Alcoa Settles Discrimination Case
WI Web Staff Report | 8/2/2011, 12:12 p.m.
Alcoa Mill Products has agreed to settle a discrimination case involving minorities who were denied jobs as material handlers at plant in Lancaster, Pa.
Alcoa, which holds contracts with the U. S. Army n excess of $50 million, is the world's largest producer of aluminum. However, the company will pay nearly $500,000 in back wages to 37 Hispanics and African-Americans as well as about $35,000 to two women, according to a statement issued by the U. S. Department of Labor.
From 2009 to 2010, the department's Office of Federal Contract Compliance Programs (OFCCP) conducted a compliance review of the Lancaster manufacturing facility, and determined that Alcoa had failed to meet its obligations as a federal contractor. That involved ensuring that qualified job applicants received equal consideration for employment without regard to their sex, race, color, religion or national origin.

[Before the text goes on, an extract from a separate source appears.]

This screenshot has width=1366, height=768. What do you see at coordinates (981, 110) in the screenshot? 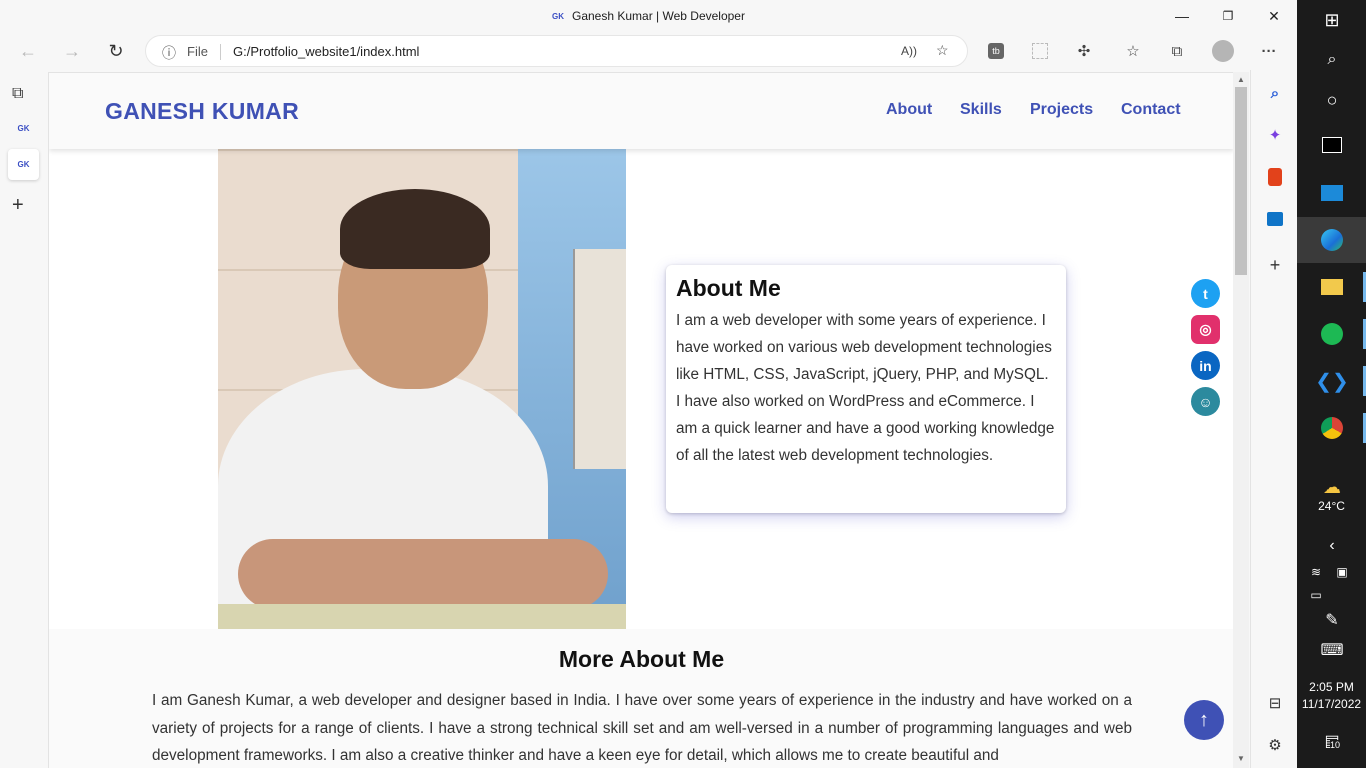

"No worker should be denied a job because of factors that have absolutely nothing to do with his or her ability to accomplish the work," said OFCCP Director Patricia Shiu. "I am glad we reached a fair settlement with Alcoa Mill Products, one that not only provides financial remedies for the affected victims, but also creates opportunities for good jobs."

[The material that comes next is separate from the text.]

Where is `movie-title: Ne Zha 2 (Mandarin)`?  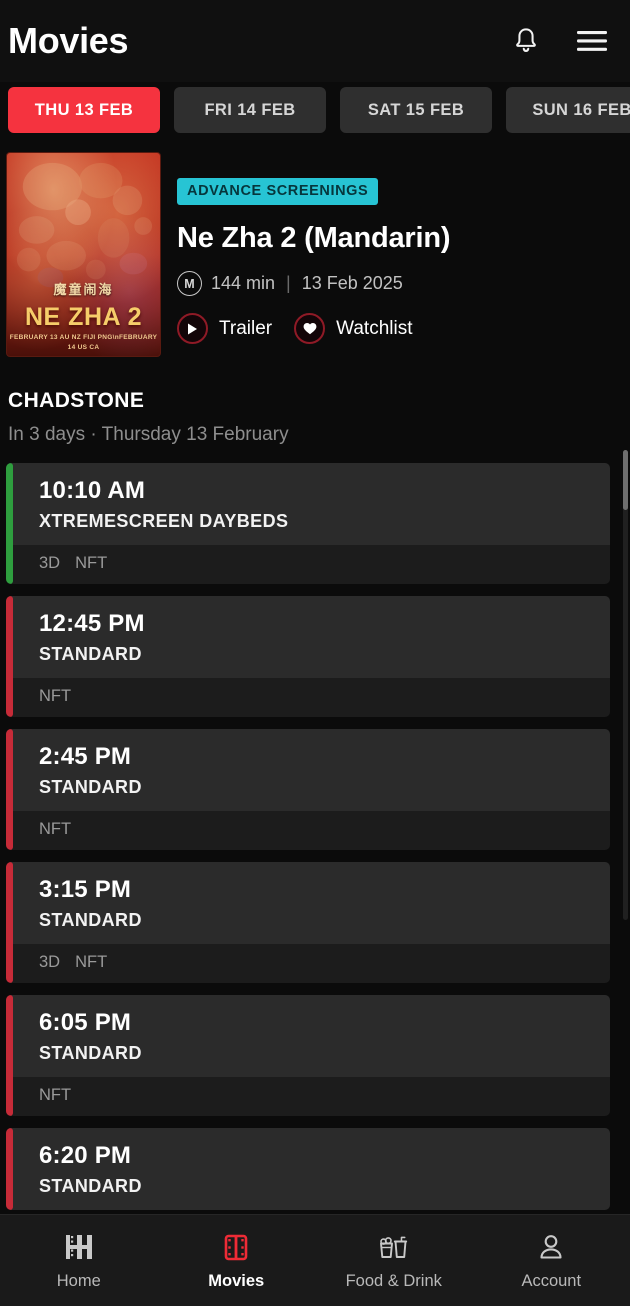
movie-title: Ne Zha 2 (Mandarin) is located at coordinates (314, 238).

In addition to agreeing to revise the way it selects material handlers, under the agreement with OFCCP, Alcoa will extend job offers to nine of the people discriminated against as positions become available. The company will also spend at least $20,000 on equal employment opportunity, anti-harassment and sensitivity training for its workforce, including all managers and human resources personnel involved in hiring.